So Saturday, my sister and I went to Barnes and Noble. It was nice. I found some awesome journals and a really hard puzzle- all of it was 50% off!! Good bargain shopping! Then we sat down for some tea and cookies. I actually allowed myself to eat a cookie! I allowed myself to eat a lot this weekend. I feel like I've gained a hundred pounds. Anyways, on Sunday, my sister and I had lunch together, just us and her baby. I love spending time with her- just one-on-one time. I miss her already.

Anyways, today I had therapy. Normally, its on Thursdays, but my therapist is gonna be out of town this Thursday. We talked about picking one time a day to mindfully worry. The rest of the day put my worries away. I dunno how well its gonna work, but I'm trying. We also talked about practicing staying home alone. My parents don't leave me home alone, because I OD-ed last time. I understand their concerns. I'm nervous about staying home alone, but I'm an adult and someday, I'm gonna be living independently again; I need to practice independence skills.
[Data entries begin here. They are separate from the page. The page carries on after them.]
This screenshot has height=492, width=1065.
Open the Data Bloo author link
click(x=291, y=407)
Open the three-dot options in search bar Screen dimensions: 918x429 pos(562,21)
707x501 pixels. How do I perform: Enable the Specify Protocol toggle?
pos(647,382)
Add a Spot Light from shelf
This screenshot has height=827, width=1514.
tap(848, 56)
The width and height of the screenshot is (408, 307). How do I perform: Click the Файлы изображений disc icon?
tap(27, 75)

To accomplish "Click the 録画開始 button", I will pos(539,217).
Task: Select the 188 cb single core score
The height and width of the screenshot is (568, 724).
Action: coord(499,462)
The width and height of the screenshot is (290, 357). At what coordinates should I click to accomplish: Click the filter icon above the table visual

My mom also wants a friend to come stay with me on Friday, while her and my dad are on a date. I'm nervous about asking anyone. But I'm trying to get past that fear and just ask. We'll be babysitting my brothers and putting them to bed. After that we're free to watch a movie or play a game or puzzle. How do I ask someone to come over without being awkward? I feel so awkward around my new friends as it is. I'm not supposed to be worrying right now. So we'll just put it on a shelf and save it for later.



Wednesday, July 20, 2016

How do I break free?

It's been okay the past couple of days. Still feel like I'm eating too much. And I've been sticking my fingers down my throat so much that I now have sores on my knuckles. Oh the joys of Ana. I'm struggling to maintain a stable mood and am struggling to keep up with my DBT assignments this week. My therapist is not gonna be happy with me. Its just so hard to care when everything feels like shit.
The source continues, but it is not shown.